> _SOURCE PASSAGE_
-- -- --
Take the case of Grandmother Ibidun. Her granddaughter shared her story. She married into a royal family and as a prince, her husband was entitled to many wives. The old man loved the wife of his youth and did not want another but his mother insisted with every clout she had. She pressured his son and harassed her daughter-in-law. She called Grandma Ibidun all kinds of names, accused her of witchcraft. Grandma Ibidun decided to take the bull by the horns, threatened to return to her father’s house if prince did not take another wife. Long story shortened, a new wife arrived. But prince refused to ‘lift her wrapper’ for weeks. Of course, Grandma Ibidun noticed her husband’s reluctance to perform his conjugal duties and promptly renewed her threat.

‘You cannot sleep with me if you won’t sleep with her.’ Eh eh eh, I can imagine my modern sisters clapping that cynic clap and making faces. I feel you girls, but not Grandma Ibidun. She led her husband to the new wife’s chamber and waited until she was sure her husband had commenced commissioning his new bride before retiring to her own chambers. Now, that is beyond what I can call tolerance. Is she accommodating, patient, confident, nice or what? Those women of old were made from a mold that has since been dismantled. Which one of us will lead her husband to the waiting arms of another woman? I can hear all of you muttering ‘God forbid’, ‘I jump am pass’, ‘For where’ , even as you read this.

Grandma Medina’s story is even weirder by today’s standards. She actually paid the bride price of the new wife. Here’s what happened. Her husband had proposed to a young woman but could not come through with the bride price and all those things his new in-laws demanded. One month became two and then six. The prospective in-laws became impatient and the bride-in-waiting got tired of waiting. Indeed, she started ‘listening to other suitors, richer suitors. Words filtered into the ears of Grandma Medina. Farmers with bigger farms were eyeing the woman meant for her husband. W-h-a-t! Such affront. What would people say, that she was married to a poor man who could not afford the bride price of a second wife? The whole community would start looking down on her husband, her family. She must have imagined the colourful rumours.

‘Is that not Raheem, the one who couldn’t pay the bride price of Baba Imam’s daughter?’

‘I wonder why he started what he couldn’t finish.’

‘I heard he could not even feed the wife in his house.’

‘So, I heard too. Poor Raheem. I hope a rich man won’t eventually take his wife from him.’

To save her husband’s reputation and her own pride, Grandma Medina woke her husband up one night, handed over her savings to him so he could bring home a new wife.’

Is somebody’s jaw on the floor? Go on, pick it up. Even yours sincerely who prides herself as a woman with no single jealous bone in her body won’t use her money to bring home a rival. No, thank you. Or is there anyone who knows any woman born in the last 40 years who would fund the engagement/ traditional wedding list of her husband’s bride-to-be?
-- -- --
> _DATA LISTING_
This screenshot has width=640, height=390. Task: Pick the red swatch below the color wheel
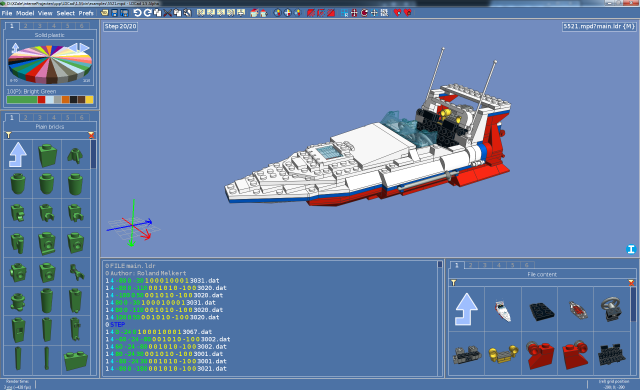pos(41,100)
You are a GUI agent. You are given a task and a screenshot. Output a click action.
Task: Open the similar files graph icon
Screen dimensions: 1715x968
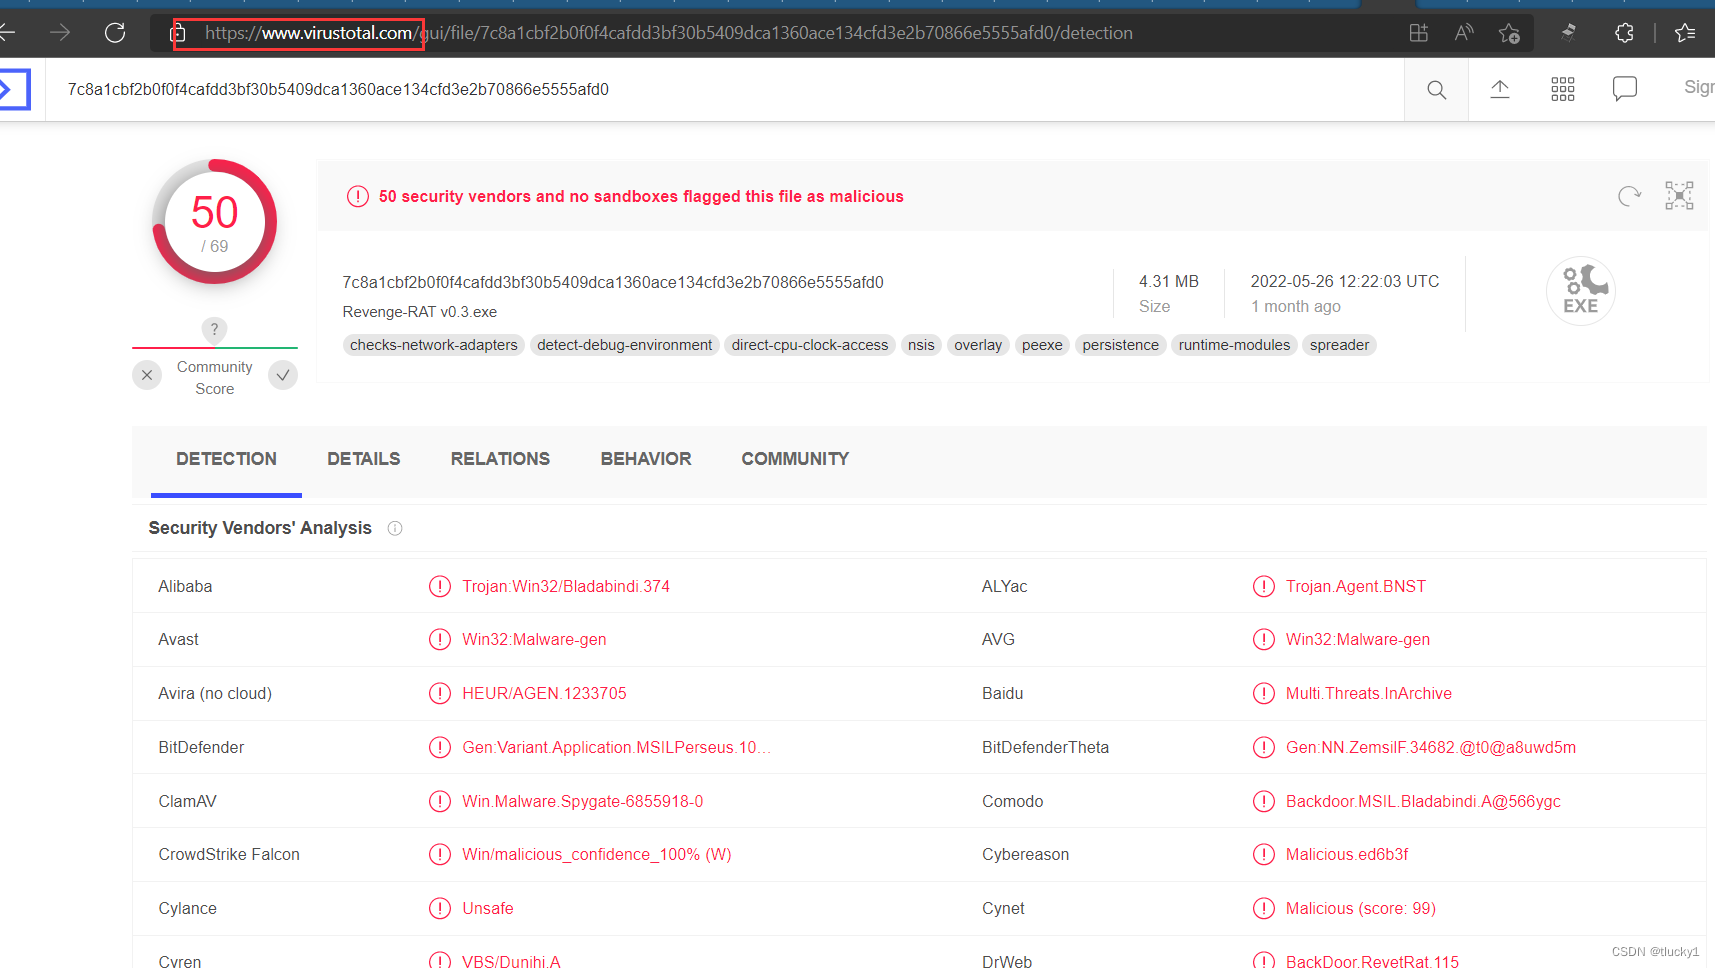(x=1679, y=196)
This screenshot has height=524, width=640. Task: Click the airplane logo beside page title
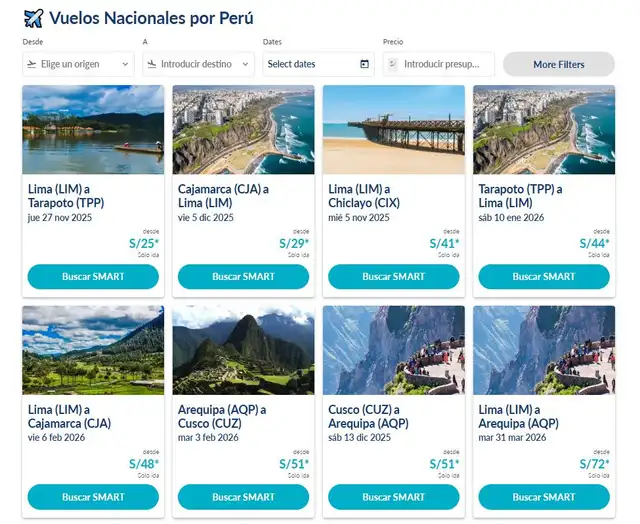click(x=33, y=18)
-- -- --
> _WHAT IS NEEDED_
Summarize the text about Grandma Ibidun and Grandma Medina in two sentences.

> _EXERCISE RESPONSE_
Grandma Ibidun, harassed by her mother-in-law until her prince husband agreed to take another wife, threatened to return to her father's house if he did not, and when he avoided the new bride she led him to the new wife's chamber herself. Grandma Medina heard that her husband's intended second wife was listening to richer suitors because he could not pay the bride price, so to save his reputation and her own pride she woke him one night and gave him her savings to bring the new wife home.